Finding grant funding for a chicken farm is challenging but not impossible when you have the proper resources at your disposal. Grants are allocations of money that do not have to be repaid, making them attractive to both start-up and existing chicken farmers. Because grants are "free money," they are extremely competitive, especially in the current economic climate. According to Andy Andreasen, cooperative extension director in Washington County, Florida, most grants are for groups, though some exist for individuals. He recommends beginning your search for grants for your chicken farm with the United States Department of Agriculture or other government agencies.
The USDA's Outreach and Assistance for Socially Disadvantaged Farmers and Ranchers Competitive Grants Program encourages and supports farmers and ranchers in their pursuit of funding for agricultural projects. An entity that is chosen can expect to receive between £65,000 and £195,000 in grant funds, which are to be used, according to the program, "to assure opportunities for socially disadvantaged farmers and ranchers to successfully acquire, own, operate, and retain farms and ranches; and assure equitable participation in the full range of USDA programs."
In 2007, the U.S. Census Bureau released figures that indicated the average age of farm operators was 57. In an effort to support younger farmers, the federal government funded the Beginning Farmer and Rancher Development Program. BFRDP provides funds, £11,856,000 in 2010, for beginning farms. A beginning farm is defined as "one that is operated by one or more operators who have 10 years or less of experience operating a farm or ranch."

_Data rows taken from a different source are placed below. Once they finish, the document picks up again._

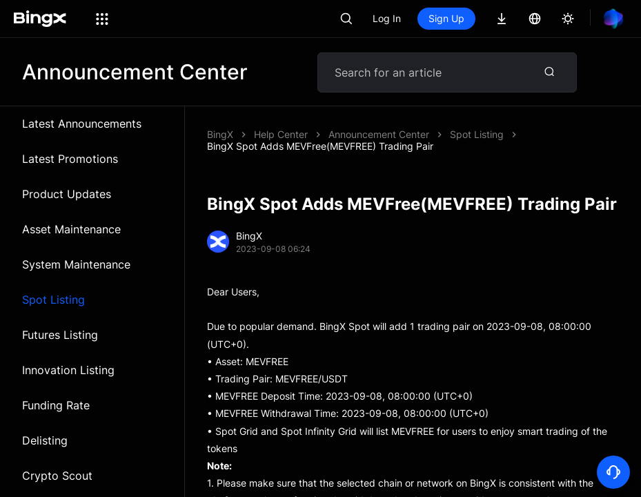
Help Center (281, 134)
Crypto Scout (57, 476)
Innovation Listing (68, 370)
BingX (220, 134)
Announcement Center (378, 134)
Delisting (45, 440)
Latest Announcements (81, 123)
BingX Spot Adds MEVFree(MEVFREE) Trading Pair (320, 146)
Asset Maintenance (71, 229)
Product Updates (66, 194)
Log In (387, 18)
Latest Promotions (70, 159)
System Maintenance (76, 264)
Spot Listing (53, 299)
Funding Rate (56, 405)
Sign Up (446, 18)
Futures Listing (60, 335)
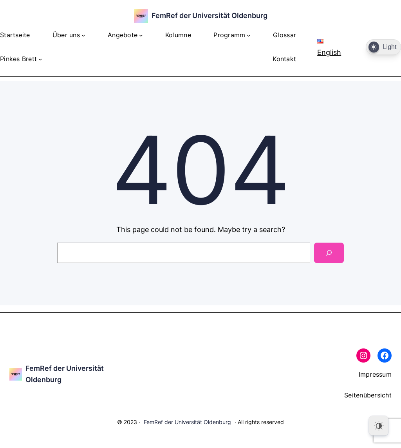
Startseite (15, 35)
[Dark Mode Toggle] (383, 47)
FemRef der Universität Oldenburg (209, 15)
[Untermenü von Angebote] (141, 35)
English (329, 47)
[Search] (329, 253)
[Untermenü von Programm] (249, 35)
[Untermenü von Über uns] (83, 35)
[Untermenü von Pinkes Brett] (40, 59)
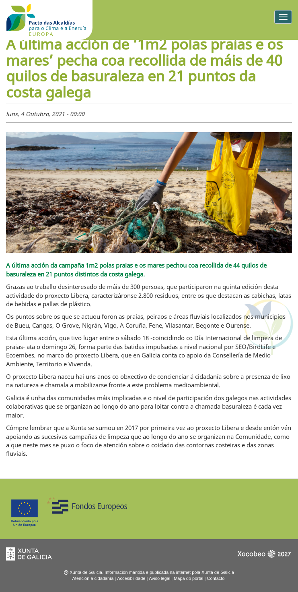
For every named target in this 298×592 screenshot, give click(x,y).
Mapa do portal (188, 578)
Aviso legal (159, 578)
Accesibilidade (131, 578)
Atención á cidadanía (93, 578)
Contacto (215, 578)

The National Institute of Food and Agriculture (NIFA) offers a competitive grants program that was established with the 2008 Farm Bill. The Agriculture and Food Research Initiative Competitive Grants Program focuses on six priority areas including animal health and production of animal products. This grant resource welcomes applications from individuals.
NIFA has partnered with small farm coordinators in every state to provide funding, in the form of grants and guaranteed loans that explore agricultural extension activities and provide operating funds. Since NIFA works closely with local extension service agents, an extension service agent in your community would be a good resource for locating a grant to fund a chicken enterprise.
Most grants require matching funds from the applicant. When approved, be prepared to invest from 10 to 50 per cent of the grant's worth. Grant matches are not always cash. For instance, a local tax abatement, procured for opening and sustaining a chicken farming operation, will normally be considered as matching funds.
Writing the grant application is key to funding. A well-written, comprehensive grant winds its way through the elimination process with ease. Grant writing courses are offered by many colleges and universities. Online courses through Edu2Go are also available. A brief overview of grant writing guidelines, published by Houghton Mifflin Learning Technologies, is also found online.